_Item position entries:_

------

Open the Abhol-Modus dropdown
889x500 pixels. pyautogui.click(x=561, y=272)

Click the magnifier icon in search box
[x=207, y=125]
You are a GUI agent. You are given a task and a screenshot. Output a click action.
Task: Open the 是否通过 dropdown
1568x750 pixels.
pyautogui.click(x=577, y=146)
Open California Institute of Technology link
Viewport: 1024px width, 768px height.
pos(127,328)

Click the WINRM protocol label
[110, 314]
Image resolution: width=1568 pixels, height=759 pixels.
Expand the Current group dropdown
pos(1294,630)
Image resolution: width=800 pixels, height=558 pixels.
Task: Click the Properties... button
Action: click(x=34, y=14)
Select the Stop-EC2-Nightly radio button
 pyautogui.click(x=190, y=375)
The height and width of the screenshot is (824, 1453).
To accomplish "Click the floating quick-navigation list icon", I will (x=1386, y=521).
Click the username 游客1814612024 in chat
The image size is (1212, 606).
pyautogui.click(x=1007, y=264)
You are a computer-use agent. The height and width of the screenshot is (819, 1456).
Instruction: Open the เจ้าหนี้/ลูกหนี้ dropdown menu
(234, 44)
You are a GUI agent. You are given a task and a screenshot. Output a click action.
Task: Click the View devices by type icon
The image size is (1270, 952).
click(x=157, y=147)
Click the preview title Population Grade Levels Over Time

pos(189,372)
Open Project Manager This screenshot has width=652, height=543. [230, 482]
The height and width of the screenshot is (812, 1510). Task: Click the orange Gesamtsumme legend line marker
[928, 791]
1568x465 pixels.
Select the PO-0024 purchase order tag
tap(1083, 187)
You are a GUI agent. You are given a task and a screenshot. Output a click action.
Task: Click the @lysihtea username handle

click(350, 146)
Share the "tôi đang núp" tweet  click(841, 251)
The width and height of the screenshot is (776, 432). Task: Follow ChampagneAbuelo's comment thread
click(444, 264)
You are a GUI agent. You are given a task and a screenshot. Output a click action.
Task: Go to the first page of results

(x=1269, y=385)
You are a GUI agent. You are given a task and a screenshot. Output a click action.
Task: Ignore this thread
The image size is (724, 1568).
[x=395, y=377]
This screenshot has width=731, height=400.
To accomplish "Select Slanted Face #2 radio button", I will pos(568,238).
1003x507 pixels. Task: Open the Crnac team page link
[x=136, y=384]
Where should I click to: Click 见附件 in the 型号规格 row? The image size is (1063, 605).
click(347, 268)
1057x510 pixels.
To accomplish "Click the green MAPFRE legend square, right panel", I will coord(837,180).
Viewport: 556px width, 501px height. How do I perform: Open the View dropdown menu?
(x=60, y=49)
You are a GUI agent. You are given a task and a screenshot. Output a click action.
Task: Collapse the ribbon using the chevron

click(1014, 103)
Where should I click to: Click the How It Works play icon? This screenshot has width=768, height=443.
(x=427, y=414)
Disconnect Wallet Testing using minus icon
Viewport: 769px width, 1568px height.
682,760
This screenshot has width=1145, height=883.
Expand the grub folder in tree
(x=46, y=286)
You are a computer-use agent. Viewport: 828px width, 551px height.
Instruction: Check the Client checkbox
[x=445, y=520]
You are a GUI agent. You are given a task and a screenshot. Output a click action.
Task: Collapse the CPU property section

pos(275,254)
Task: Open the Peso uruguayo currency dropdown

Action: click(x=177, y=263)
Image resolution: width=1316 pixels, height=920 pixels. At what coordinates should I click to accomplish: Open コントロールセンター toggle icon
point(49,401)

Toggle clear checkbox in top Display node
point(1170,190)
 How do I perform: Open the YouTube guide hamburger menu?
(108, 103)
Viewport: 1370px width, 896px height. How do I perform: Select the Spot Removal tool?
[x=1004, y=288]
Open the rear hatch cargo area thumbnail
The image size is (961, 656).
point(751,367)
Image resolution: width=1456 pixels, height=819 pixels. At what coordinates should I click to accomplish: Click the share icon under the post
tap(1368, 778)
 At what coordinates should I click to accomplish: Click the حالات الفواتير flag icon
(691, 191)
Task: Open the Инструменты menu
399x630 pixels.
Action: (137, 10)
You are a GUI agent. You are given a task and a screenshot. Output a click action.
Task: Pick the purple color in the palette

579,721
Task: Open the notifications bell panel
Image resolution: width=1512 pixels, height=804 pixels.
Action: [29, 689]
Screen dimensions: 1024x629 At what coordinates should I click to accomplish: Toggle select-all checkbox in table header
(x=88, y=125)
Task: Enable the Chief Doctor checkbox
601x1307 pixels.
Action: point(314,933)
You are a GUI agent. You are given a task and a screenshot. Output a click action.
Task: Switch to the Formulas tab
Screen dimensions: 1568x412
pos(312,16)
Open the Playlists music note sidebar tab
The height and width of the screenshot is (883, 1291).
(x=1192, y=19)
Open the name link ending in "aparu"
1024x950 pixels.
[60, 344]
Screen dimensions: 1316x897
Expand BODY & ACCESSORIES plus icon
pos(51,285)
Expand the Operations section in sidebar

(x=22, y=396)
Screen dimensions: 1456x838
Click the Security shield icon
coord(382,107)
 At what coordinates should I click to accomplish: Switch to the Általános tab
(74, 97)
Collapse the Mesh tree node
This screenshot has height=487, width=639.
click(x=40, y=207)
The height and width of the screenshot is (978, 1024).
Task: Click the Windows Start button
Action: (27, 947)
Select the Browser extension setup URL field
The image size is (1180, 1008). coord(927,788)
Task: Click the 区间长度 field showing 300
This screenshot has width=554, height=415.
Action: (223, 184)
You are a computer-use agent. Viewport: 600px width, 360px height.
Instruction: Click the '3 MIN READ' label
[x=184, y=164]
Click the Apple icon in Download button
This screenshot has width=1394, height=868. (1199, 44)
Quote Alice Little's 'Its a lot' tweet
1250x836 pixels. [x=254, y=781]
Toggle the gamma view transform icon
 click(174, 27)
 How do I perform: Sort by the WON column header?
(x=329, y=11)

------

_YOUR OBJECTIVE:_ Please arrange all the rows above as a numbered list, one line per item, with the blank lines left out.

_RESULT FOR THIS EXERCISE:_
1. Open the Abhol-Modus dropdown
2. 889x500 pixels. pyautogui.click(x=561, y=272)
3. Click the magnifier icon in search box
4. [x=207, y=125]
5. You are a GUI agent. You are given a task and a screenshot. Output a click action.
6. Task: Open the 是否通过 dropdown
7. 1568x750 pixels.
8. pyautogui.click(x=577, y=146)
9. Open California Institute of Technology link
10. Viewport: 1024px width, 768px height.
11. pos(127,328)
12. Click the WINRM protocol label
13. [110, 314]
14. Image resolution: width=1568 pixels, height=759 pixels.
15. Expand the Current group dropdown
16. pos(1294,630)
17. Image resolution: width=800 pixels, height=558 pixels.
18. Task: Click the Properties... button
19. Action: click(x=34, y=14)
20. Select the Stop-EC2-Nightly radio button
21.  pyautogui.click(x=190, y=375)
22. The height and width of the screenshot is (824, 1453).
23. To accomplish "Click the floating quick-navigation list icon", I will (x=1386, y=521).
24. Click the username 游客1814612024 in chat
25. The image size is (1212, 606).
26. pyautogui.click(x=1007, y=264)
27. You are a computer-use agent. The height and width of the screenshot is (819, 1456).
28. Instruction: Open the เจ้าหนี้/ลูกหนี้ dropdown menu
29. (234, 44)
30. You are a GUI agent. You are given a task and a screenshot. Output a click action.
31. Task: Click the View devices by type icon
32. The image size is (1270, 952).
33. click(x=157, y=147)
34. Click the preview title Population Grade Levels Over Time
35. pos(189,372)
36. Open Project Manager This screenshot has width=652, height=543. [230, 482]
37. The height and width of the screenshot is (812, 1510). Task: Click the orange Gesamtsumme legend line marker
38. [928, 791]
39. 1568x465 pixels.
40. Select the PO-0024 purchase order tag
41. tap(1083, 187)
42. You are a GUI agent. You are given a task and a screenshot. Output a click action.
43. Task: Click the @lysihtea username handle
44. click(350, 146)
45. Share the "tôi đang núp" tweet  click(841, 251)
46. The width and height of the screenshot is (776, 432). Task: Follow ChampagneAbuelo's comment thread
47. click(444, 264)
48. You are a GUI agent. You are given a task and a screenshot. Output a click action.
49. Task: Go to the first page of results
50. (x=1269, y=385)
51. You are a GUI agent. You are given a task and a screenshot. Output a click action.
52. Task: Ignore this thread
53. The image size is (724, 1568).
54. [x=395, y=377]
55. This screenshot has width=731, height=400.
56. To accomplish "Select Slanted Face #2 radio button", I will pos(568,238).
57. 1003x507 pixels. Task: Open the Crnac team page link
58. [x=136, y=384]
59. Where should I click to: Click 见附件 in the 型号规格 row? The image size is (1063, 605).
60. click(347, 268)
61. 1057x510 pixels.
62. To accomplish "Click the green MAPFRE legend square, right panel", I will coord(837,180).
63. Viewport: 556px width, 501px height. How do I perform: Open the View dropdown menu?
64. (x=60, y=49)
65. You are a GUI agent. You are given a task and a screenshot. Output a click action.
66. Task: Collapse the ribbon using the chevron
67. click(1014, 103)
68. Where should I click to: Click the How It Works play icon? This screenshot has width=768, height=443.
69. (x=427, y=414)
70. Disconnect Wallet Testing using minus icon
71. Viewport: 769px width, 1568px height.
72. 682,760
73. This screenshot has width=1145, height=883.
74. Expand the grub folder in tree
75. (x=46, y=286)
76. You are a computer-use agent. Viewport: 828px width, 551px height.
77. Instruction: Check the Client checkbox
78. [x=445, y=520]
79. You are a GUI agent. You are given a task and a screenshot. Output a click action.
80. Task: Collapse the CPU property section
81. pos(275,254)
82. Task: Open the Peso uruguayo currency dropdown
83. Action: click(x=177, y=263)
84. Image resolution: width=1316 pixels, height=920 pixels. At what coordinates should I click to accomplish: Open コントロールセンター toggle icon
85. point(49,401)
86. Toggle clear checkbox in top Display node
87. point(1170,190)
88.  How do I perform: Open the YouTube guide hamburger menu?
89. (108, 103)
90. Viewport: 1370px width, 896px height. How do I perform: Select the Spot Removal tool?
91. [x=1004, y=288]
92. Open the rear hatch cargo area thumbnail
93. The image size is (961, 656).
94. point(751,367)
95. Image resolution: width=1456 pixels, height=819 pixels. At what coordinates should I click to accomplish: Click the share icon under the post
96. tap(1368, 778)
97.  At what coordinates should I click to accomplish: Click the حالات الفواتير flag icon
98. (691, 191)
99. Task: Open the Инструменты menu
100. 399x630 pixels.
101. Action: (137, 10)
102. You are a GUI agent. You are given a task and a screenshot. Output a click action.
103. Task: Pick the purple color in the palette
104. 579,721
105. Task: Open the notifications bell panel
106. Image resolution: width=1512 pixels, height=804 pixels.
107. Action: [29, 689]
108. Screen dimensions: 1024x629 At what coordinates should I click to accomplish: Toggle select-all checkbox in table header
109. (x=88, y=125)
110. Task: Enable the Chief Doctor checkbox
111. 601x1307 pixels.
112. Action: point(314,933)
113. You are a GUI agent. You are given a task and a screenshot. Output a click action.
114. Task: Switch to the Formulas tab
115. Screen dimensions: 1568x412
116. pos(312,16)
117. Open the Playlists music note sidebar tab
118. The height and width of the screenshot is (883, 1291).
119. (x=1192, y=19)
120. Open the name link ending in "aparu"
121. 1024x950 pixels.
122. [60, 344]
123. Screen dimensions: 1316x897
124. Expand BODY & ACCESSORIES plus icon
125. pos(51,285)
126. Expand the Operations section in sidebar
127. (x=22, y=396)
128. Screen dimensions: 1456x838
129. Click the Security shield icon
130. coord(382,107)
131.  At what coordinates should I click to accomplish: Switch to the Általános tab
132. (74, 97)
133. Collapse the Mesh tree node
134. This screenshot has height=487, width=639.
135. click(x=40, y=207)
136. The height and width of the screenshot is (978, 1024).
137. Task: Click the Windows Start button
138. Action: (27, 947)
139. Select the Browser extension setup URL field
140. The image size is (1180, 1008). coord(927,788)
141. Task: Click the 区间长度 field showing 300
142. This screenshot has width=554, height=415.
143. Action: (223, 184)
144. You are a computer-use agent. Viewport: 600px width, 360px height.
145. Instruction: Click the '3 MIN READ' label
146. [x=184, y=164]
147. Click the Apple icon in Download button
148. This screenshot has width=1394, height=868. (1199, 44)
149. Quote Alice Little's 'Its a lot' tweet
150. 1250x836 pixels. [x=254, y=781]
151. Toggle the gamma view transform icon
152.  click(174, 27)
153.  How do I perform: Sort by the WON column header?
154. (x=329, y=11)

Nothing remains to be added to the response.